(Data records begins)

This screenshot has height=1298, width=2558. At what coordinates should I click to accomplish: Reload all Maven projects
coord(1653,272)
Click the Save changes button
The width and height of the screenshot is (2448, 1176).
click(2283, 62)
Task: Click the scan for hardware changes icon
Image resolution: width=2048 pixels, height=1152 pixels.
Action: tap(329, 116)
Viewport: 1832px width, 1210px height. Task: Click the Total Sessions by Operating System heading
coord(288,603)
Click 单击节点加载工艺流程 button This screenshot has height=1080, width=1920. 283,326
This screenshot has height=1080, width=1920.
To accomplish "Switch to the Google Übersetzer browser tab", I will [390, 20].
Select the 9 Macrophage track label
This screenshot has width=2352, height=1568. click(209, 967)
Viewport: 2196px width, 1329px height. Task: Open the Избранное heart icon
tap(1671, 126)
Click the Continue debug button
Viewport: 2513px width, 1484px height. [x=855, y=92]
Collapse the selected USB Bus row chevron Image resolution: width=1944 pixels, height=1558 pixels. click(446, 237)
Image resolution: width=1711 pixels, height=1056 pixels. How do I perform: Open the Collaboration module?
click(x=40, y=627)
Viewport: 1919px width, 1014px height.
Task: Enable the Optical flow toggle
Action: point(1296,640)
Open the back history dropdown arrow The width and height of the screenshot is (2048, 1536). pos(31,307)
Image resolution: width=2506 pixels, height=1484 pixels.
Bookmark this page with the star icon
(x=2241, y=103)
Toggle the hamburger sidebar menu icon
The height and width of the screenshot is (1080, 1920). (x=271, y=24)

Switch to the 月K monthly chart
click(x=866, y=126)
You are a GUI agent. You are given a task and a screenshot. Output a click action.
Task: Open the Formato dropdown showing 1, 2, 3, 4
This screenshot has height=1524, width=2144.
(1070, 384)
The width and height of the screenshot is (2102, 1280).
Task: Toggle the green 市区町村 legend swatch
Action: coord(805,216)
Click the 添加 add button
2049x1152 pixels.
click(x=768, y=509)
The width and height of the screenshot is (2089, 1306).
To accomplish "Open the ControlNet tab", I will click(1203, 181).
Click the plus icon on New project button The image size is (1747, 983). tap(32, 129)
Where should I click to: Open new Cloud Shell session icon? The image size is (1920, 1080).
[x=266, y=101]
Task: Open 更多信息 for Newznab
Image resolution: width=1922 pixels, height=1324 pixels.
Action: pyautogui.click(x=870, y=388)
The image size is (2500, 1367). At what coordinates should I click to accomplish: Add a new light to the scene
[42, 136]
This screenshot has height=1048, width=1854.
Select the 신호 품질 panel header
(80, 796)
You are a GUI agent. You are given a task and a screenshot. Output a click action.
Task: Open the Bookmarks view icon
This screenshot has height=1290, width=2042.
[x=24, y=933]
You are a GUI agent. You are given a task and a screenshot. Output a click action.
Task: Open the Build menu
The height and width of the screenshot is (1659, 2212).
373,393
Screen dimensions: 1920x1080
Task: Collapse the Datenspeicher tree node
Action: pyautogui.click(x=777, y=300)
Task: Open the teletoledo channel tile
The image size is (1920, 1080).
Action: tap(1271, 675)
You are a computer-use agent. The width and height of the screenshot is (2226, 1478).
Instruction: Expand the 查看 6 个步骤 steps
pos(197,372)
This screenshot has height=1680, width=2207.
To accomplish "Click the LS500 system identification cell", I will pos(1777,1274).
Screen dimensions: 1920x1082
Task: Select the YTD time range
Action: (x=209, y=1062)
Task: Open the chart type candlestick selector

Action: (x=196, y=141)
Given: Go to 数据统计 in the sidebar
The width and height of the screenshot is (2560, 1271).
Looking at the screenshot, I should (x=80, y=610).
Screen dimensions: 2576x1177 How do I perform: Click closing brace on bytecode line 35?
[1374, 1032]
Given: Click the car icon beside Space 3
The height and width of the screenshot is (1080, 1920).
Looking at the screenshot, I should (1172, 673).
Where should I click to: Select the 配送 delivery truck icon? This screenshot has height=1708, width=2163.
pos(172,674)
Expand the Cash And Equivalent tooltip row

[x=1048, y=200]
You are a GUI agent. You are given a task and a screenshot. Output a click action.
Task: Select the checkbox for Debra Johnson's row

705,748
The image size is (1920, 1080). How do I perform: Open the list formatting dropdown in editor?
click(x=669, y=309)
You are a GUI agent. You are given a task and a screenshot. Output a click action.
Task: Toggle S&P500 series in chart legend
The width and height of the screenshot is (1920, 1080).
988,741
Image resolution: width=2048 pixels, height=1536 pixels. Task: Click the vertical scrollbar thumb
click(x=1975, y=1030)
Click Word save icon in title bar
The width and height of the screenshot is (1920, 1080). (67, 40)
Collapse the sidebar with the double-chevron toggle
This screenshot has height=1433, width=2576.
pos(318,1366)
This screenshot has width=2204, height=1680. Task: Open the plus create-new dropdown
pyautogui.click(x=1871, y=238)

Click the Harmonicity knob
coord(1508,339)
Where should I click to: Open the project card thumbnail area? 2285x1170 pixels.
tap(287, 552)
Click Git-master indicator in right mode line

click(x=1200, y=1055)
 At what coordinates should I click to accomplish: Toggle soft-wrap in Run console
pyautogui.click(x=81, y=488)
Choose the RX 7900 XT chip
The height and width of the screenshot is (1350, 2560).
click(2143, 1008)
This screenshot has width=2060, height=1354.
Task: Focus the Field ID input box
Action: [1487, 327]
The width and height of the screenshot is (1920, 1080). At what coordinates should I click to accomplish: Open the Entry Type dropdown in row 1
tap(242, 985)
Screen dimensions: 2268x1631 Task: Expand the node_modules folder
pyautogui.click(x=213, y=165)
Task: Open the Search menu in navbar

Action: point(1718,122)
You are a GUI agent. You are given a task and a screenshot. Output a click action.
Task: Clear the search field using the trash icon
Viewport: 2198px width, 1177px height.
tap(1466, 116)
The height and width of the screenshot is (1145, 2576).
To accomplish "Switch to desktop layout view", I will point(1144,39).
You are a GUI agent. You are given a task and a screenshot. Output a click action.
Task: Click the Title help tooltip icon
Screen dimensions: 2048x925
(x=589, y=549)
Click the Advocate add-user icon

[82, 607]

(Data records ends)

- Exercise directions: Please reproduce exactly the lines above, beginning with the first and ending with the line that contains "Task: Open the Formato", and include nothing outside that range.

- Your response:
This screenshot has height=1298, width=2558. At what coordinates should I click to accomplish: Reload all Maven projects
coord(1653,272)
Click the Save changes button
The width and height of the screenshot is (2448, 1176).
click(2283, 62)
Task: Click the scan for hardware changes icon
Image resolution: width=2048 pixels, height=1152 pixels.
Action: tap(329, 116)
Viewport: 1832px width, 1210px height. Task: Click the Total Sessions by Operating System heading
coord(288,603)
Click 单击节点加载工艺流程 button This screenshot has height=1080, width=1920. 283,326
This screenshot has height=1080, width=1920.
To accomplish "Switch to the Google Übersetzer browser tab", I will [390, 20].
Select the 9 Macrophage track label
This screenshot has width=2352, height=1568. click(209, 967)
Viewport: 2196px width, 1329px height. Task: Open the Избранное heart icon
tap(1671, 126)
Click the Continue debug button
Viewport: 2513px width, 1484px height. [x=855, y=92]
Collapse the selected USB Bus row chevron Image resolution: width=1944 pixels, height=1558 pixels. click(446, 237)
Image resolution: width=1711 pixels, height=1056 pixels. How do I perform: Open the Collaboration module?
click(x=40, y=627)
Viewport: 1919px width, 1014px height.
Task: Enable the Optical flow toggle
Action: point(1296,640)
Open the back history dropdown arrow The width and height of the screenshot is (2048, 1536). pos(31,307)
Image resolution: width=2506 pixels, height=1484 pixels.
Bookmark this page with the star icon
(x=2241, y=103)
Toggle the hamburger sidebar menu icon
The height and width of the screenshot is (1080, 1920). (x=271, y=24)

Switch to the 月K monthly chart
click(x=866, y=126)
You are a GUI agent. You are given a task and a screenshot. Output a click action.
Task: Open the Formato dropdown showing 1, 2, 3, 4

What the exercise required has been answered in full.